- Work to complete -
Rewrite the lines below, putting "Find an element on the screen" wherever "Locate an element on the screen" appears and leaving everything else unchanged.

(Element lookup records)
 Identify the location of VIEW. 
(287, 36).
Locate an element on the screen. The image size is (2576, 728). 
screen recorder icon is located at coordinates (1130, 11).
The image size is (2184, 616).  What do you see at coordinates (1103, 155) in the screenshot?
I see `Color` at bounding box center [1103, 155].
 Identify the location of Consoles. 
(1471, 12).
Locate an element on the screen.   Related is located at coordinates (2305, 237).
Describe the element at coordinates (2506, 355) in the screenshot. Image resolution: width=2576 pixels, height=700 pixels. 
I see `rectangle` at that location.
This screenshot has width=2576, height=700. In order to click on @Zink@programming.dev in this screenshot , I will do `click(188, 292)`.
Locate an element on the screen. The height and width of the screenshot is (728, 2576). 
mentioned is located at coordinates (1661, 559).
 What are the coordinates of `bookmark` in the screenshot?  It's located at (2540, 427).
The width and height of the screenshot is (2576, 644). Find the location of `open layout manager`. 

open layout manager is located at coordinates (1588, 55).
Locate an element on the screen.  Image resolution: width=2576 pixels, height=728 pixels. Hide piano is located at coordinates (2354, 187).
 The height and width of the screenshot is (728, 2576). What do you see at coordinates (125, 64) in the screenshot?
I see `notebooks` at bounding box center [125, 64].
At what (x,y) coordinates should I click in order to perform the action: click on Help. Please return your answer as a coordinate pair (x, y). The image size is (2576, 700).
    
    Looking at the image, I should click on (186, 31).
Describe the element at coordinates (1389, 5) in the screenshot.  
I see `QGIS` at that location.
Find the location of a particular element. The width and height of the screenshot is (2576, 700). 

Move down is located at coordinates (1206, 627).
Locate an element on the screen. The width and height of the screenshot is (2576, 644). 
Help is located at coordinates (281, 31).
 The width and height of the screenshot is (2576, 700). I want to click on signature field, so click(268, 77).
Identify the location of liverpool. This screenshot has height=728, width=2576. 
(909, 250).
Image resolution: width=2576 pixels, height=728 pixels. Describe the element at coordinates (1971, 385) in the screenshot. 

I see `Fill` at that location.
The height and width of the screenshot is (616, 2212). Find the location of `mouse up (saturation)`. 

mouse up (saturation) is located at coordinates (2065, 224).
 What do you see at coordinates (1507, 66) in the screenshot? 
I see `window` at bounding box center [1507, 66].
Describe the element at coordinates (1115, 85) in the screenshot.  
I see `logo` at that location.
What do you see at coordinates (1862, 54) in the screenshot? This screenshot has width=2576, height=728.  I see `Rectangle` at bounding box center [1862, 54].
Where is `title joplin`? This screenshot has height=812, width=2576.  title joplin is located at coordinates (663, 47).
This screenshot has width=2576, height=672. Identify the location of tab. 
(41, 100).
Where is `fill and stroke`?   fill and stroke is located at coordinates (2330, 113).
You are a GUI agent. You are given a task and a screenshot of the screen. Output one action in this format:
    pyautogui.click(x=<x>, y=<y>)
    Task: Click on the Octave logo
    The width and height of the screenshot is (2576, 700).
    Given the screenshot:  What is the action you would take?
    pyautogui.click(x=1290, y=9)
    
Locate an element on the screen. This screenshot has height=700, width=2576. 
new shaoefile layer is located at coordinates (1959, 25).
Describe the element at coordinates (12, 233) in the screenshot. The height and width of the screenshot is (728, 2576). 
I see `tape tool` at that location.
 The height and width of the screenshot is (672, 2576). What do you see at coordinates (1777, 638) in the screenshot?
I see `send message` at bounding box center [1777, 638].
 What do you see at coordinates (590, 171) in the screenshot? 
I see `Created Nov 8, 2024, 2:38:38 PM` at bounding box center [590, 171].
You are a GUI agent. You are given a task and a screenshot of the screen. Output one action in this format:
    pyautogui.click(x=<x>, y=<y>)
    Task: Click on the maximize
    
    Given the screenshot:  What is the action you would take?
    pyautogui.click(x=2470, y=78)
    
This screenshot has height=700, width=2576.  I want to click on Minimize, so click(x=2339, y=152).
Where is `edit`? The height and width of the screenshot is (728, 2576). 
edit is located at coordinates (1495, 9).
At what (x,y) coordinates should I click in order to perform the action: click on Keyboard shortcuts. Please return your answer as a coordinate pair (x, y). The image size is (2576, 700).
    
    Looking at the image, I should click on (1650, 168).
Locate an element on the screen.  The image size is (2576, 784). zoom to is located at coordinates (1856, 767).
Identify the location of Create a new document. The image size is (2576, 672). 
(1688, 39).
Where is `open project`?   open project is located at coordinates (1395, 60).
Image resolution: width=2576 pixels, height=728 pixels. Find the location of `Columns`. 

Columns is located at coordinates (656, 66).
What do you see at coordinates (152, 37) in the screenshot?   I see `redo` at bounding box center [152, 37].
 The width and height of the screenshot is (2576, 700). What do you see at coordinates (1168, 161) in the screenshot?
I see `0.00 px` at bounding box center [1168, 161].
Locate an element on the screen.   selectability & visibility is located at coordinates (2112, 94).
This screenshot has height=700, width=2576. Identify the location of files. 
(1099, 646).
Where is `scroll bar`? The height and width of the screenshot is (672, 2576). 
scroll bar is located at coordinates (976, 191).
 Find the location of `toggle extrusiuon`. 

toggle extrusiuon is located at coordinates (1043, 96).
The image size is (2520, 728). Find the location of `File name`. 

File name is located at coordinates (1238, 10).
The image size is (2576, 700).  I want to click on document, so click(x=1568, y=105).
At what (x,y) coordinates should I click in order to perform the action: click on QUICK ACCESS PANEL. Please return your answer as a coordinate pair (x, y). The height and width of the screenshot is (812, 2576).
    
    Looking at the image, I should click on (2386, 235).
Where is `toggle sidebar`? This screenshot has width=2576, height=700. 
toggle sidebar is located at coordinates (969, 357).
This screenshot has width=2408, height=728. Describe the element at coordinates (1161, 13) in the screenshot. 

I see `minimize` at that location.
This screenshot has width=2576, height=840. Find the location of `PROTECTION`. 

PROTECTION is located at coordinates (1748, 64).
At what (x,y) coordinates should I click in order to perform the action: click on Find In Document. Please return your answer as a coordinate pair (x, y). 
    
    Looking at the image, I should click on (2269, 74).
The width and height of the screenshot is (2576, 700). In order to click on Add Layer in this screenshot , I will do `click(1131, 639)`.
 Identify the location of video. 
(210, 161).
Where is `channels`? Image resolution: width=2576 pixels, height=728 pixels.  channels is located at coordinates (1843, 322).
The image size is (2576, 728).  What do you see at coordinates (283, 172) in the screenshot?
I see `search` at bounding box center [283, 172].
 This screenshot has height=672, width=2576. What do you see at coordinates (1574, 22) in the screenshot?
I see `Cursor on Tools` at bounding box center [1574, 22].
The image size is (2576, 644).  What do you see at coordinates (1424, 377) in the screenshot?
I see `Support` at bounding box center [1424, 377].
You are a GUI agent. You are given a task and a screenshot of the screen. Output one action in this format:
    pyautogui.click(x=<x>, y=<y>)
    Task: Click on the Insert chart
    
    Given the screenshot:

- Expected answer -
 Identify the location of VIEW. 
(287, 36).
Find an element on the screen. The image size is (2576, 728). 
screen recorder icon is located at coordinates (1130, 11).
The image size is (2184, 616).  What do you see at coordinates (1103, 155) in the screenshot?
I see `Color` at bounding box center [1103, 155].
 Identify the location of Consoles. 
(1471, 12).
Find an element on the screen.   Related is located at coordinates (2305, 237).
Describe the element at coordinates (2506, 355) in the screenshot. Image resolution: width=2576 pixels, height=700 pixels. 
I see `rectangle` at that location.
This screenshot has width=2576, height=700. In order to click on @Zink@programming.dev in this screenshot , I will do `click(188, 292)`.
Find an element on the screen. The height and width of the screenshot is (728, 2576). 
mentioned is located at coordinates (1661, 559).
 What are the coordinates of `bookmark` in the screenshot?  It's located at (2540, 427).
The width and height of the screenshot is (2576, 644). Find the location of `open layout manager`. 

open layout manager is located at coordinates (1588, 55).
Find an element on the screen.  Image resolution: width=2576 pixels, height=728 pixels. Hide piano is located at coordinates (2354, 187).
 The height and width of the screenshot is (728, 2576). What do you see at coordinates (125, 64) in the screenshot?
I see `notebooks` at bounding box center [125, 64].
At what (x,y) coordinates should I click in order to perform the action: click on Help. Please return your answer as a coordinate pair (x, y). The image size is (2576, 700).
    
    Looking at the image, I should click on (186, 31).
Describe the element at coordinates (1389, 5) in the screenshot.  
I see `QGIS` at that location.
Find the location of a particular element. The width and height of the screenshot is (2576, 700). 

Move down is located at coordinates (1206, 627).
Find an element on the screen. The width and height of the screenshot is (2576, 644). 
Help is located at coordinates (281, 31).
 The width and height of the screenshot is (2576, 700). I want to click on signature field, so click(268, 77).
Identify the location of liverpool. This screenshot has height=728, width=2576. 
(909, 250).
Image resolution: width=2576 pixels, height=728 pixels. Describe the element at coordinates (1971, 385) in the screenshot. 

I see `Fill` at that location.
The height and width of the screenshot is (616, 2212). Find the location of `mouse up (saturation)`. 

mouse up (saturation) is located at coordinates (2065, 224).
 What do you see at coordinates (1507, 66) in the screenshot? 
I see `window` at bounding box center [1507, 66].
Describe the element at coordinates (1115, 85) in the screenshot.  
I see `logo` at that location.
What do you see at coordinates (1862, 54) in the screenshot? This screenshot has width=2576, height=728.  I see `Rectangle` at bounding box center [1862, 54].
Where is `title joplin`? This screenshot has height=812, width=2576.  title joplin is located at coordinates (663, 47).
This screenshot has width=2576, height=672. Identify the location of tab. 
(41, 100).
Where is `fill and stroke`?   fill and stroke is located at coordinates (2330, 113).
You are a GUI agent. You are given a task and a screenshot of the screen. Output one action in this format:
    pyautogui.click(x=<x>, y=<y>)
    Task: Click on the Octave logo
    The width and height of the screenshot is (2576, 700).
    Given the screenshot:  What is the action you would take?
    pyautogui.click(x=1290, y=9)
    
Find an element on the screen. This screenshot has height=700, width=2576. 
new shaoefile layer is located at coordinates (1959, 25).
Describe the element at coordinates (12, 233) in the screenshot. The height and width of the screenshot is (728, 2576). 
I see `tape tool` at that location.
 The height and width of the screenshot is (672, 2576). What do you see at coordinates (1777, 638) in the screenshot?
I see `send message` at bounding box center [1777, 638].
 What do you see at coordinates (590, 171) in the screenshot? 
I see `Created Nov 8, 2024, 2:38:38 PM` at bounding box center [590, 171].
You are a GUI agent. You are given a task and a screenshot of the screen. Output one action in this format:
    pyautogui.click(x=<x>, y=<y>)
    Task: Click on the maximize
    
    Given the screenshot:  What is the action you would take?
    pyautogui.click(x=2470, y=78)
    
This screenshot has height=700, width=2576.  I want to click on Minimize, so click(x=2339, y=152).
Where is `edit`? The height and width of the screenshot is (728, 2576). 
edit is located at coordinates (1495, 9).
At what (x,y) coordinates should I click in order to perform the action: click on Keyboard shortcuts. Please return your answer as a coordinate pair (x, y). The image size is (2576, 700).
    
    Looking at the image, I should click on (1650, 168).
Find an element on the screen.  The image size is (2576, 784). zoom to is located at coordinates (1856, 767).
Identify the location of Create a new document. The image size is (2576, 672). 
(1688, 39).
Where is `open project`?   open project is located at coordinates (1395, 60).
Image resolution: width=2576 pixels, height=728 pixels. Find the location of `Columns`. 

Columns is located at coordinates (656, 66).
What do you see at coordinates (152, 37) in the screenshot?   I see `redo` at bounding box center [152, 37].
 The width and height of the screenshot is (2576, 700). What do you see at coordinates (1168, 161) in the screenshot?
I see `0.00 px` at bounding box center [1168, 161].
Find an element on the screen.   selectability & visibility is located at coordinates (2112, 94).
This screenshot has height=700, width=2576. Identify the location of files. 
(1099, 646).
Where is `scroll bar`? The height and width of the screenshot is (672, 2576). 
scroll bar is located at coordinates (976, 191).
 Find the location of `toggle extrusiuon`. 

toggle extrusiuon is located at coordinates (1043, 96).
The image size is (2520, 728). Find the location of `File name`. 

File name is located at coordinates (1238, 10).
The image size is (2576, 700).  I want to click on document, so click(x=1568, y=105).
At what (x,y) coordinates should I click in order to perform the action: click on QUICK ACCESS PANEL. Please return your answer as a coordinate pair (x, y). The height and width of the screenshot is (812, 2576).
    
    Looking at the image, I should click on (2386, 235).
Where is `toggle sidebar`? This screenshot has width=2576, height=700. 
toggle sidebar is located at coordinates (969, 357).
This screenshot has width=2408, height=728. Describe the element at coordinates (1161, 13) in the screenshot. 

I see `minimize` at that location.
This screenshot has width=2576, height=840. Find the location of `PROTECTION`. 

PROTECTION is located at coordinates (1748, 64).
At what (x,y) coordinates should I click in order to perform the action: click on Find In Document. Please return your answer as a coordinate pair (x, y). 
    
    Looking at the image, I should click on (2269, 74).
The width and height of the screenshot is (2576, 700). In order to click on Add Layer in this screenshot , I will do `click(1131, 639)`.
 Identify the location of video. 
(210, 161).
Where is `channels`? Image resolution: width=2576 pixels, height=728 pixels.  channels is located at coordinates (1843, 322).
The image size is (2576, 728).  What do you see at coordinates (283, 172) in the screenshot?
I see `search` at bounding box center [283, 172].
 This screenshot has height=672, width=2576. What do you see at coordinates (1574, 22) in the screenshot?
I see `Cursor on Tools` at bounding box center [1574, 22].
The image size is (2576, 644).  What do you see at coordinates (1424, 377) in the screenshot?
I see `Support` at bounding box center [1424, 377].
You are a GUI agent. You are given a task and a screenshot of the screen. Output one action in this format:
    pyautogui.click(x=<x>, y=<y>)
    Task: Click on the Insert chart
    
    Given the screenshot:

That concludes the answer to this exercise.